**WHAT TO PRODUCE:** In the entries that follow, find each line with the word "Insert" and copy it.

Top of DATASET EXCERPTS

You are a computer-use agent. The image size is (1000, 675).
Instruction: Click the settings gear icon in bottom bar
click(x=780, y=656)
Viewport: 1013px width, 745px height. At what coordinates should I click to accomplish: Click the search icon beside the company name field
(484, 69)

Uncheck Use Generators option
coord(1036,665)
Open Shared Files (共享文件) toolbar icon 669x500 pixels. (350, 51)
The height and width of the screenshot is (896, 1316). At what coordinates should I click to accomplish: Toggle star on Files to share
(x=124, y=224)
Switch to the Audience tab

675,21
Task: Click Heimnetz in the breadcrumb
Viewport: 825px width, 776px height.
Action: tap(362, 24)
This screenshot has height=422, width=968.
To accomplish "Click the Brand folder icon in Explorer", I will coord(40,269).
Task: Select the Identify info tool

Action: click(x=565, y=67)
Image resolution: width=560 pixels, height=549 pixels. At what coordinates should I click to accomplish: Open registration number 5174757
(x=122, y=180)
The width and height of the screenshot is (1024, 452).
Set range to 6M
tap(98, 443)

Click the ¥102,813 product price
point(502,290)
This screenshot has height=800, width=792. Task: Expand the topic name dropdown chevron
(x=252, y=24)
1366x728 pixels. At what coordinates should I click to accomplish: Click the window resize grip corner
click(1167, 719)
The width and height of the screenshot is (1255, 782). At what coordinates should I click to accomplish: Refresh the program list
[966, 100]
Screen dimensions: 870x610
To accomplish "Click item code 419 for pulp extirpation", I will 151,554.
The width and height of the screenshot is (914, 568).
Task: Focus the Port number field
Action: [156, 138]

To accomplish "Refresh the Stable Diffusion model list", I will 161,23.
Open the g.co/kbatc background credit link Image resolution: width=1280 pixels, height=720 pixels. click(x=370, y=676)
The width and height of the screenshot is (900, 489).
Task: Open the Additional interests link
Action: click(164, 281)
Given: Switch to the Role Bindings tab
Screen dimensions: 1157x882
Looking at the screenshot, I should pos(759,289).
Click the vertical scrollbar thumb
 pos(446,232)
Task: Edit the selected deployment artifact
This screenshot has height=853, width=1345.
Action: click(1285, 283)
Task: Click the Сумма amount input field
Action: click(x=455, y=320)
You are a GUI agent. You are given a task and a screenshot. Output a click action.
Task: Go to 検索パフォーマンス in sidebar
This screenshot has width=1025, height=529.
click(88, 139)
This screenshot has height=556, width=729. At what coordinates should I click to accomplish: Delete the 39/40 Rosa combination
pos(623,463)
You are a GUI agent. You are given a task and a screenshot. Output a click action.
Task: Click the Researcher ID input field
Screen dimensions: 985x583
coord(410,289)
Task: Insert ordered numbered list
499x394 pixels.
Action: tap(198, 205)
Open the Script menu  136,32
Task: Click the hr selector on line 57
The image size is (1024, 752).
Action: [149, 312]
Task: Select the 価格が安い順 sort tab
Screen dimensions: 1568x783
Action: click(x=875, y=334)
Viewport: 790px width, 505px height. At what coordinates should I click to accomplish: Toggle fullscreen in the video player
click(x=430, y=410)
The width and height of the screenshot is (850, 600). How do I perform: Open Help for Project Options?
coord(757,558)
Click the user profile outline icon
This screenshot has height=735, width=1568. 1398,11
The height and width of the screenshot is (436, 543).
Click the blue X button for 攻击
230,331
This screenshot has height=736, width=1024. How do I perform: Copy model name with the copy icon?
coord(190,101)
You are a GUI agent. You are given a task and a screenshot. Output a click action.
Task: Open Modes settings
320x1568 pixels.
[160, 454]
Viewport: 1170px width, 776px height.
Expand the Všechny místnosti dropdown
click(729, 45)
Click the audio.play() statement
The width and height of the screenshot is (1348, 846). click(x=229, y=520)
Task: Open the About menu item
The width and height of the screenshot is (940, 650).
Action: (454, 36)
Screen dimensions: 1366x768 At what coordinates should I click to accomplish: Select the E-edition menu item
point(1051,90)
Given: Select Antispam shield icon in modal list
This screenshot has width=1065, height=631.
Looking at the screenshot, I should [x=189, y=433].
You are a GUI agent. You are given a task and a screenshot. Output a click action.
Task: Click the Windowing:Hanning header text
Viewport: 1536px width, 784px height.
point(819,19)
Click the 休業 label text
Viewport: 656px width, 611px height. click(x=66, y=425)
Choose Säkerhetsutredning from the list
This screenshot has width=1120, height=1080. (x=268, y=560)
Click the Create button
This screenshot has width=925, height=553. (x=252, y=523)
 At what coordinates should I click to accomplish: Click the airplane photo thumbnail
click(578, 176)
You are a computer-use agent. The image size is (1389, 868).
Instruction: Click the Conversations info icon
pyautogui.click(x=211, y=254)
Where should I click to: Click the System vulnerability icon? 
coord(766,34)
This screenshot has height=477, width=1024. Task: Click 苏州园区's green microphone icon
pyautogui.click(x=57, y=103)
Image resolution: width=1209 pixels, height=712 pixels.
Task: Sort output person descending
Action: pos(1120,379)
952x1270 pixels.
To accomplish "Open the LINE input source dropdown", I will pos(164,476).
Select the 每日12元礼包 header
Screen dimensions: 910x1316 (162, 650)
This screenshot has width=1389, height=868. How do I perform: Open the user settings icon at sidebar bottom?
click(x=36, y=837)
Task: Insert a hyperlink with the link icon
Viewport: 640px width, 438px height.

Bottom of DATASET EXCERPTS

**EXERCISE RESPONSE:**
Task: Insert ordered numbered list
Task: Insert a hyperlink with the link icon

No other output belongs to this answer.